Machine learning techniques are often broken down into three categories: supervised learning, unsupervised learning, and reinforcement learning. Supervised and unsupervised learning are more commonly used in the business context, so our focus will be on techniques from these two categories. 

Supervised learning methods are used to find a specific target (numerical or categorical), which must also exist in the data. Unsupervised methods are employed when there is no specific target in mind. They are often used to uncover patterns or natural groupings in the data. We’ll note that there are some algorithms that could fall into either category depending on the specificity of the question being asked. 

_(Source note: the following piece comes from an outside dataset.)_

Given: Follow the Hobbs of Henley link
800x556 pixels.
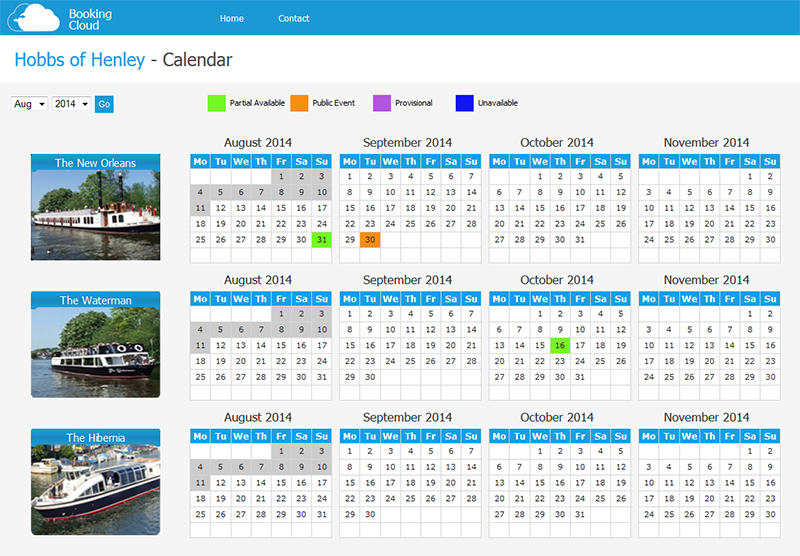Looking at the screenshot, I should (x=79, y=60).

Supervised learning: classification vs regression 

Regression and classification are the two main subcategories of supervised learning. While both are predictive methods, regression has a numerical output, while classification predicts the category that a new observation would fall into. This is often a binary output, but you can create models for more than two categories. A variation of classification known as class probability estimation is a numerical output (from 0 to 1) of how likely it is that a new observation will fall into a particular category.

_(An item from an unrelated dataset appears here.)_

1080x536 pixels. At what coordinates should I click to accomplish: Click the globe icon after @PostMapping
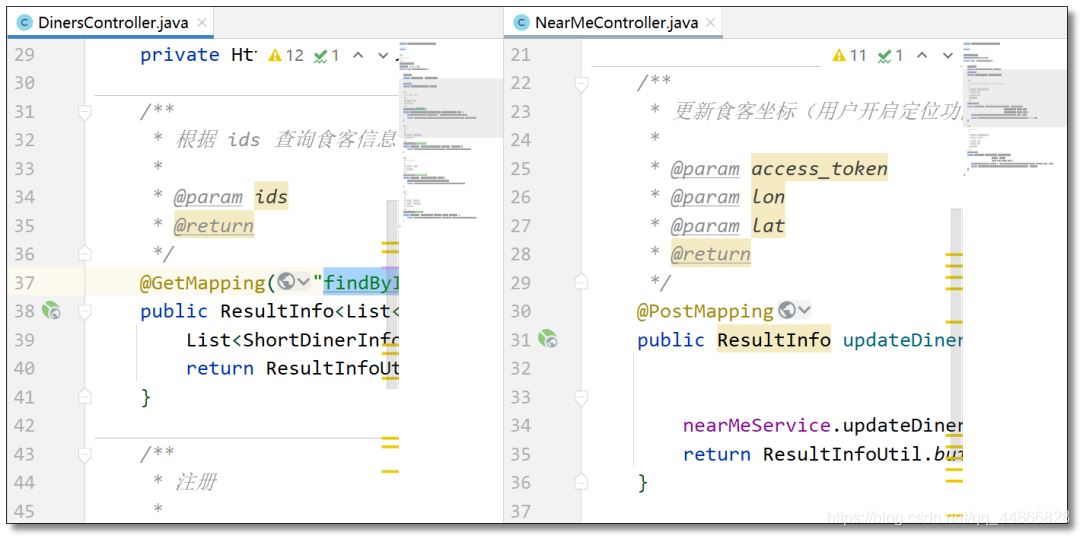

  • Linear regression With linear regression, you can predict an output variable using one or more input variables. This is represented in the form of a line: y=bx+c. Linear regression models are one of the most familiar types of models, as many people have been exposed to linear equations as a part of their math education.
  • Support vector machine (SVM) SVM can be used for regression or classification. Linear SVM works by maximizing the distance between classes and drawing a line down the middle. New data is categorized by how it falls along that line. Non-linear SVM is used for more complex functions (like those with exponents) to more accurately find the widest point between data.
  • Logistic regression Despite the name, logistic regression is a classification algorithm—more specifically it performs a class probability estimation task. A logistic function is applied to a linear equation and the output is interpreted as the log-odds (a number that ranges from -∞-∞) of a new event being a member of a particular class. The log odds can then be translated into the probability (number 0-1) of a new item being a member of the class.
  • Decision tree Decision trees are a supervised segmentation technique that places observations in the data into subgroups. 
    • CART is a well-known version of a decision tree that can be used for classification or regression. Once the data scientist chooses a response variable, the computer program will make partitions through the predictor variables. The program automatically chooses the number of partitions to prevent underfitting or overfitting the data to the model. Decision trees are useful in situations where  interested parties need to see the entire logical reasoning behind a decision.
  • Random forest Simply put, a random forest is a group of decision trees that all have the same response variable, but slightly different predictor variables. The output of a random forest model is calculated by taking a “vote” of the predicted classification for each tree and having the forest output the majority opinion.  

Unsupervised methods 

  • Clustering Clustering refers to machine learning techniques that are used to find natural groupings among observations in a dataset. Also known as unsupervised segmentation, clustering techniques have two main types: hierarchical and k-means.
    • Hierarchical clustering This method produces a tree-shaped structure known as a dendrogram. Each node in the dendrogram is a cluster based on the similarity of the observations in it. In agglomerative hierarchical clustering, it is a bottom up approach that starts with each observation as its own cluster. As you move up the tree, the number of clusters becomes smaller until the top node contains every observation. The opposite is divisive clustering in which all observations begin in one cluster, and then you divide downward until you reach the desired number of clusters. One of the most well-known hierarchical visualizations is the “Tree of Life” dendrogram that charts all life on earth.
    • K-means clustering K-means clustering is a machine learning algorithm that forms groups of observations around geometric centers called centroids. The “k” refers to the number of clusters, which is determined by the individual conducting the analysis based on domain knowledge. This type of clustering is often used in marketing and market research as an approach to uncover similarity among customers or to uncover a previously unknown segment.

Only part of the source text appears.